***** PROVIDED RECORDS *****

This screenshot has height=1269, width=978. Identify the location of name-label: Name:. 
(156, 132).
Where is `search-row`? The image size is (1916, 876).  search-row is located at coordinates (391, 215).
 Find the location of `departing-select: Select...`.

*****
***** PROVIDED RECORDS *****

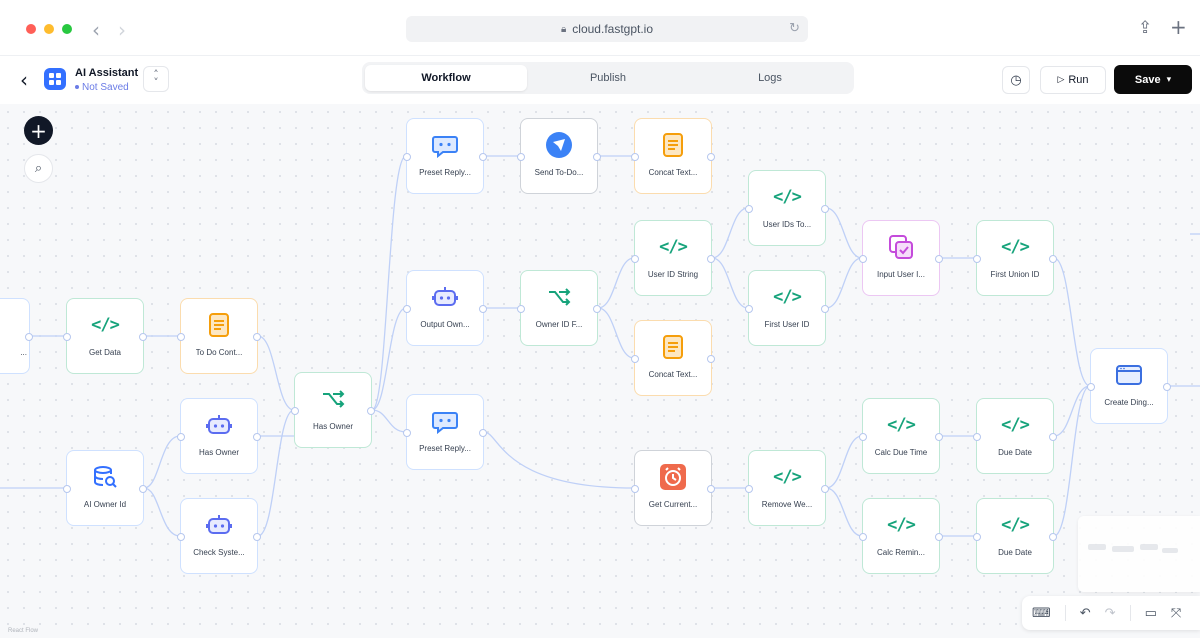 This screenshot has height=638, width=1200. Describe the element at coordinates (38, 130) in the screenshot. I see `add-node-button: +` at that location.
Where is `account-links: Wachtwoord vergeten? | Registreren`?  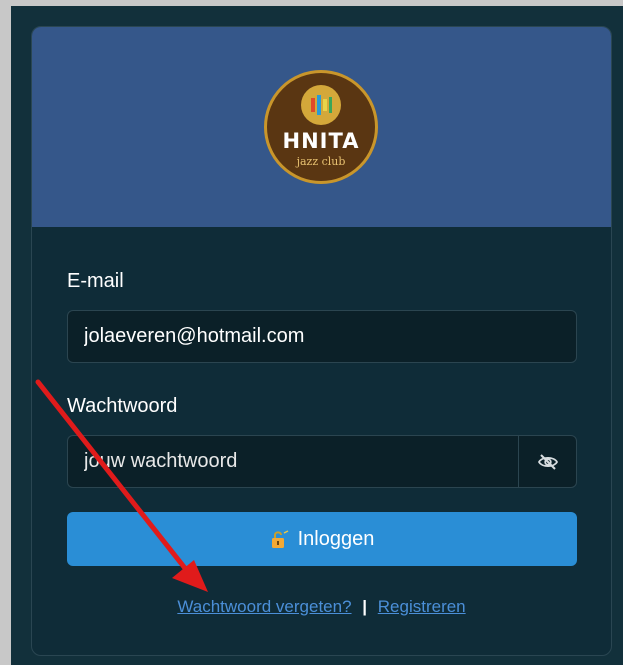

*****

PROBLEM TO SOLVE |
Render the material between the lines holding "This screenshot has height=1269, width=978." and "Find the location", inclusive, as a Markdown table with columns No. and Line, one row per line and blank lines left out.

RESPONSE |
| No. | Line |
|---|---|
| 1 | This screenshot has height=1269, width=978. Identify the location of name-label: Name:.  |
| 2 | (156, 132). |
| 3 | Where is `search-row`? The image size is (1916, 876).  search-row is located at coordinates (391, 215). |
| 4 |  Find the location of `departing-select: Select...`. |